Co-creative leadership is about engaging others to tackle the task at hand. It’s about facilitating growth and change while accomplishing a shared goal. With your family, co-creative leadership can be used to make a group decision about a family vacation. If you’re a part of a team, it might be used to make a joint decision about when and where you’re going to practice. And, in your business, you might use it to find new ways to be more efficient, so that you have more time to spend with family.

Creatively Contribute to the “Whole”

    In co-creative leadership, you’re not managing people; you’re managing projects. This is a powerful distinction.

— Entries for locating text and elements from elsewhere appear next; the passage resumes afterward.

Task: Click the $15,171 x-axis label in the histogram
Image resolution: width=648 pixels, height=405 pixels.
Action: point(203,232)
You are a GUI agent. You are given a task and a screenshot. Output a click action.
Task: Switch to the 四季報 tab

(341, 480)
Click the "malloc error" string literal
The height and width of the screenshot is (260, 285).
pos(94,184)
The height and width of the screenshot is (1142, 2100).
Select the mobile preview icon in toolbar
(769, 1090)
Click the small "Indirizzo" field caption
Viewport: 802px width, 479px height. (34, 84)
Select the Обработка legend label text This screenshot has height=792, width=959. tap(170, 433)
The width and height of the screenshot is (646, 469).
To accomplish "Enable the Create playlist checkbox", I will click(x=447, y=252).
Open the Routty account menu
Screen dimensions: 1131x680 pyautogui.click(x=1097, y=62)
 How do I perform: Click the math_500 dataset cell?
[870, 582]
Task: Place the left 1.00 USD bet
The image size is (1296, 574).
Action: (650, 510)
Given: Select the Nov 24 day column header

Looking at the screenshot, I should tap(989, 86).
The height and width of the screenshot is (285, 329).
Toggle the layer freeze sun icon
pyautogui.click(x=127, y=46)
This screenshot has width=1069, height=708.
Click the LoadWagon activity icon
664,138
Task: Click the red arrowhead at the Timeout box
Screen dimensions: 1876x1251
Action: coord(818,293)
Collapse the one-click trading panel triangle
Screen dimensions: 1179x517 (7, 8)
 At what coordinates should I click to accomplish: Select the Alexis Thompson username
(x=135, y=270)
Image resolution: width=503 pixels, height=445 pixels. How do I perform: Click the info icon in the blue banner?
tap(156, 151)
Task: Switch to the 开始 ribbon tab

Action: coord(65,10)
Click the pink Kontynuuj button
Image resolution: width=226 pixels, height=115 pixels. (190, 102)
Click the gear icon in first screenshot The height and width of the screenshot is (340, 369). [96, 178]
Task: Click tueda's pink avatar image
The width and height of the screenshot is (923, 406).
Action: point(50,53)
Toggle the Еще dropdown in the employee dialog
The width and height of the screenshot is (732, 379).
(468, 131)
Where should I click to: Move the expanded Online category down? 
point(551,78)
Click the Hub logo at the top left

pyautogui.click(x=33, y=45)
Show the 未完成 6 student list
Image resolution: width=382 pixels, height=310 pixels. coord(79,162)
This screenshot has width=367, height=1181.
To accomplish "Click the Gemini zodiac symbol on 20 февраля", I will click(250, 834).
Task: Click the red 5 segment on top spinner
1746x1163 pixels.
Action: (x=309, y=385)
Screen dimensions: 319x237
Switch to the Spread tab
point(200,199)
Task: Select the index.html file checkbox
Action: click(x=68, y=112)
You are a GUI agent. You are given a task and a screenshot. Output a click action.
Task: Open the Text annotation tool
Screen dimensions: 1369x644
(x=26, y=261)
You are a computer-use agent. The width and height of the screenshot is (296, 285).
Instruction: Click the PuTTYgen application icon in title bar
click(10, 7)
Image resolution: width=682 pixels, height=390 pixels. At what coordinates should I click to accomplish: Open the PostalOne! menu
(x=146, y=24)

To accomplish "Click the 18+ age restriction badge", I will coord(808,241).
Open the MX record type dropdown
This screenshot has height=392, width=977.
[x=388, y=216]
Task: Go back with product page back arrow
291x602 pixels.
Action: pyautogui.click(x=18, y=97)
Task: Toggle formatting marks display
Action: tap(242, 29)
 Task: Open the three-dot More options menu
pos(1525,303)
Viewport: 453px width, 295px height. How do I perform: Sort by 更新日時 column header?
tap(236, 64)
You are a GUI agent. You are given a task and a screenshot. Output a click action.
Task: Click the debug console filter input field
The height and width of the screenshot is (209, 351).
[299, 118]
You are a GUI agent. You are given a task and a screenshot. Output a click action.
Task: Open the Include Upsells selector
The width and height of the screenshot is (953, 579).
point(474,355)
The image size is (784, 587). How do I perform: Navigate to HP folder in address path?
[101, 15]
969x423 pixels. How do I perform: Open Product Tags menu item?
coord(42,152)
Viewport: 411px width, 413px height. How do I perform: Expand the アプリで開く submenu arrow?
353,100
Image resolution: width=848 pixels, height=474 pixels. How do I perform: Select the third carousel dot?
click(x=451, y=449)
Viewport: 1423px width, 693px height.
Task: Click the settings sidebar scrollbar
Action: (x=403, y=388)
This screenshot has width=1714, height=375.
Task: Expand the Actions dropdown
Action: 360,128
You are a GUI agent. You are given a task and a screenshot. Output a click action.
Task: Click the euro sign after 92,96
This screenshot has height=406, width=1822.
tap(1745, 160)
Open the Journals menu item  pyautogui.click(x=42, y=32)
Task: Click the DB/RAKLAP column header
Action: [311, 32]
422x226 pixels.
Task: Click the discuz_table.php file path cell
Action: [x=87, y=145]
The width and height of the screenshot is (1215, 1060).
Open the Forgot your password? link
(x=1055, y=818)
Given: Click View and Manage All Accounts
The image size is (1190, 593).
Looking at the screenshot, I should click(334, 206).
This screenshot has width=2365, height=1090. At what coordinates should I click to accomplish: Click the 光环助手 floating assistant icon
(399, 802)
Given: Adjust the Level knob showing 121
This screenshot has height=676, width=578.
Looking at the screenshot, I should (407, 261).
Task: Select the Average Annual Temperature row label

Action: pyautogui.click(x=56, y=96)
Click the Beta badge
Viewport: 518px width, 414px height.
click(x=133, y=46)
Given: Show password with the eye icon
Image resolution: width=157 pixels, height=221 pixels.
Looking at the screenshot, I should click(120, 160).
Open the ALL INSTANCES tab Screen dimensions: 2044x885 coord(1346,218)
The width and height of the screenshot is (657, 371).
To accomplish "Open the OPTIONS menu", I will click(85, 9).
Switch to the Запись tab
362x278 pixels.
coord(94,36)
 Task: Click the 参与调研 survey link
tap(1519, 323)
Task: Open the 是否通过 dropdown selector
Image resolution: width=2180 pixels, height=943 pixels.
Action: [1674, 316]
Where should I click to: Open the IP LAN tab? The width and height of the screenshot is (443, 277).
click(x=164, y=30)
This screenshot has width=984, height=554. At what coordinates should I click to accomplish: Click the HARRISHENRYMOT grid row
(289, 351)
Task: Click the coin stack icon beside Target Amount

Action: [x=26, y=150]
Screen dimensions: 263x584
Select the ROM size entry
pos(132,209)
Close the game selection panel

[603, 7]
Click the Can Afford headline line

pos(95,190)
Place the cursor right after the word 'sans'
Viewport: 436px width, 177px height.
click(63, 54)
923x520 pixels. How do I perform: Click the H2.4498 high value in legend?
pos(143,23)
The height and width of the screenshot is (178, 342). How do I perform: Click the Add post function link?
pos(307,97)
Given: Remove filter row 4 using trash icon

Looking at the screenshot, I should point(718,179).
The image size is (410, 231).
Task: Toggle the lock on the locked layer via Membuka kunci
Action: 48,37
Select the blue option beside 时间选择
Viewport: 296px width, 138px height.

    The fact is that people don’t need to be managed most of the time. If they need to be managed in the workplace, they might be more of a liability than an asset to your business. If they need to be managed at home, you might be missing an opportunity to empower your children or to partner with your spouse. And, if your friends, colleagues and acquaintances need to be managed, you’re either taking too much responsibility for those around you or you’re not with your peers.

    People need to know “why” they’re doing something. This means that they need to support the vision and understand their role. They feel engaged in making contributions to the vision and feel empowered to grow it. This usually happens when people help shape the vision and when they’re put in roles where they’re experts and respected as such.

Changing Yourself to Engage Others

    We cannot facilitate co-creative leadership without first taking a good look at ourselves. What I teach people in my programs is this: if you have an issue, you will keep running into that issue. And leadership magnifies your issues.

    So if you’re in a leadership position and experiencing difficulty with the people around you, pause and take stock of yourself. Effective leaders are able to take a candid look at themselves. They have a strong sense of when they’re in integrity and they’re able to make adjustments and apologies for where they’re not. Leaders tend to run into problems when they take too much or too little responsibility for the problems at hand. They also run into problems when they take too much or too little responsibility for the actions of others. As in all other areas of life, leadership demands that we first look at ourselves and assess our contribution to the situation in order to be most effective.

Opening Communication and Bridging Divides

    Communication is a necessary part of any relationship. It becomes particularly important when in a leadership position. A leader must be able to effectively communicate with all parties involved. They must also be able to facilitate communication between individuals and within groups. Communication requires compassion and clarity. It also requires a good measure of personal development work.

    Strong communicators have the ability to understand others and use the words necessary to express concepts and plans so that there can be as much engagement as possible. Unfortunately, many people have had negative experiences communicating with others. They’ve had conversations where they did not feel seen, heard, or respected. Because of this, many people do not show up to the conversation. A leader is able to bring everyone to the table, open the channels of dialogue and facilitate involvement. A leader also enables team-members to grow their skills so that they can adeptly handle tasks on their own. This takes a combined effort of personal development enhanced communication skills on the part of the leader.

Creating the Win/Win/Win

    A win/win is a two-sided victory. We need to be willing to create wins for every party involved. As a family, this means that the family trip can’t be just about making the parents happy or the kids happy. In business, this means that we need to think about how what we offer benefits our customers, employees, owners, community, and environment.

Yet, most critical to this aspect of co-creative leadership is the collective development of new ways of thinking about partnership and responsibility, participation and benefit. As leaders, it’s important to put concerted effort towards understanding how things can benefit as many people as possible. When our goal is to support others, we co-create opportunities that have the maximum potential benefit for all involved.